** Start Text to read **
When equations (20)–(22) are summed over all species s one obtains, after some algebra, the equations of conservation of mass, momentum and energy for the plasma (Montgomery and Tidman 1964, p. 198):

$$ \frac{\partial {\rho_m}}{\partial {t}} + \nabla \cdot (\rho_m {\bf U}) = 0 $$

(23)

$$ \rho_m \frac{D{\bf U}}{Dt} + \varvec{\nabla} \cdot \underline{\underline{{P}}} -\rho_m{\bf g} - \rho_c\left({\bf E} + {\bf J} \times {\bf B} \right) = 0 $$

(24)

$$ \frac{3}{2} nK\frac{DT}{Dt} - \frac{3}{2}kT\nabla \cdot \sum_s{n_s{\bf U}_s} +\varvec{\nabla} \cdot {\bf q} + \underline{\underline{{P}}}:\varvec{\nabla} {\bf U} -({\bf J} - \rho_c {\bf U})\cdot\left[ {\bf E} + {\bf U} \times {\bf B} \right] =0 $$

(25)

where ρ _m is the plasma mass density, U is the plasma bulk velocity, J is the net current density, \(\underline{\underline{P}}\) is the plasma pressure tensor, q is the plasma heat flux (see Appendix 1 for the definitions of these plasma parameters).

Both systems of equations, (20)–(22) and (23)–(25) are not closed; they contain more unknowns than equations. Indeed the heat flux q _s , q and pressure tensor \(\underline{\underline{{p_s}}}\), \(\underline{\underline{{P}}}\) are still functions of the velocity distribution function. They cannot be determined from the first three transport equations given above, without making additional assumptions and approximations. In Appendix 2 we discuss two classical methods for closing this chain of equations (Chapman–Enskog, Grad). One possible simplifying assumption is to consider that the VDF of all species is an isotropic Maxwellian (in the frame of reference comoving with the velocity u _s  = U); in this case q _s  = 0 and the pressure tensor \(\underline{\underline{{p_s}}}\) is isotropic. Under these assumptions the (20)–(22) become the one-fluid Euler or 5-moment equations:

$$ \frac{\partial {n}}{\partial {t}} + \varvec{\nabla}_{{\bf r}}\left(n{\bf U}\right) = 0 $$

(26)
** End Text to read **
** Start Dataset content **
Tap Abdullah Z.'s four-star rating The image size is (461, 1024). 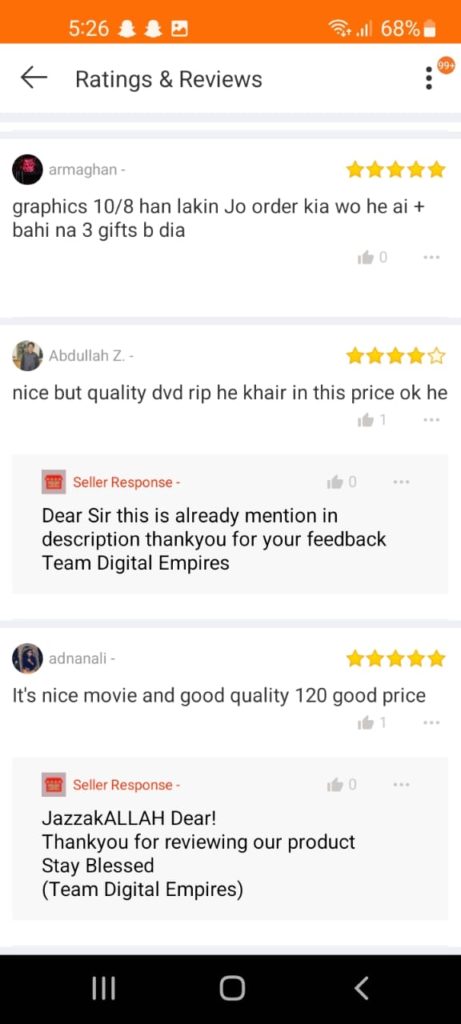(x=396, y=356)
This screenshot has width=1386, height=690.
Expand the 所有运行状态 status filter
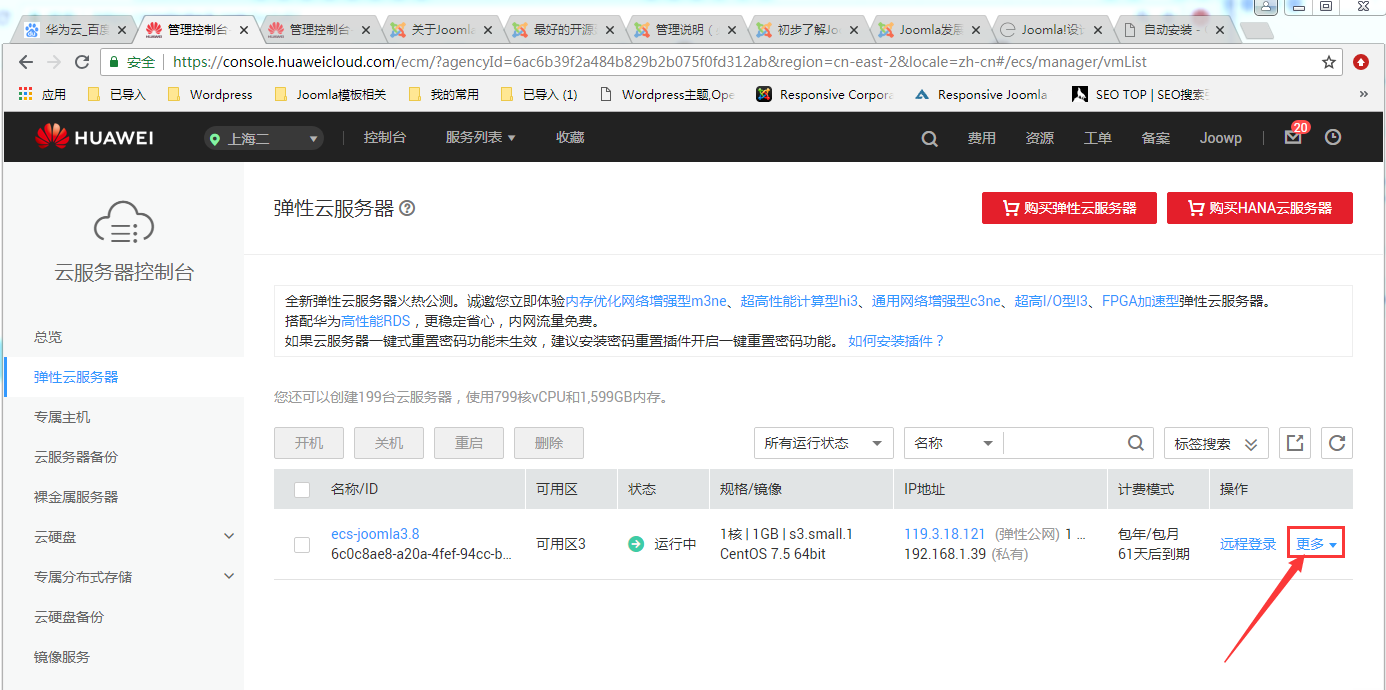823,443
** End Dataset content **
• [Problem] Return the portion of the passage on plasma conservation equations from "where ρ _m is" up to and including "these plasma parameters).", word for word. Work only from the text; do not draw on the data.

• [Expected output]
where ρ _m is the plasma mass density, U is the plasma bulk velocity, J is the net current density, \(\underline{\underline{P}}\) is the plasma pressure tensor, q is the plasma heat flux (see Appendix 1 for the definitions of these plasma parameters).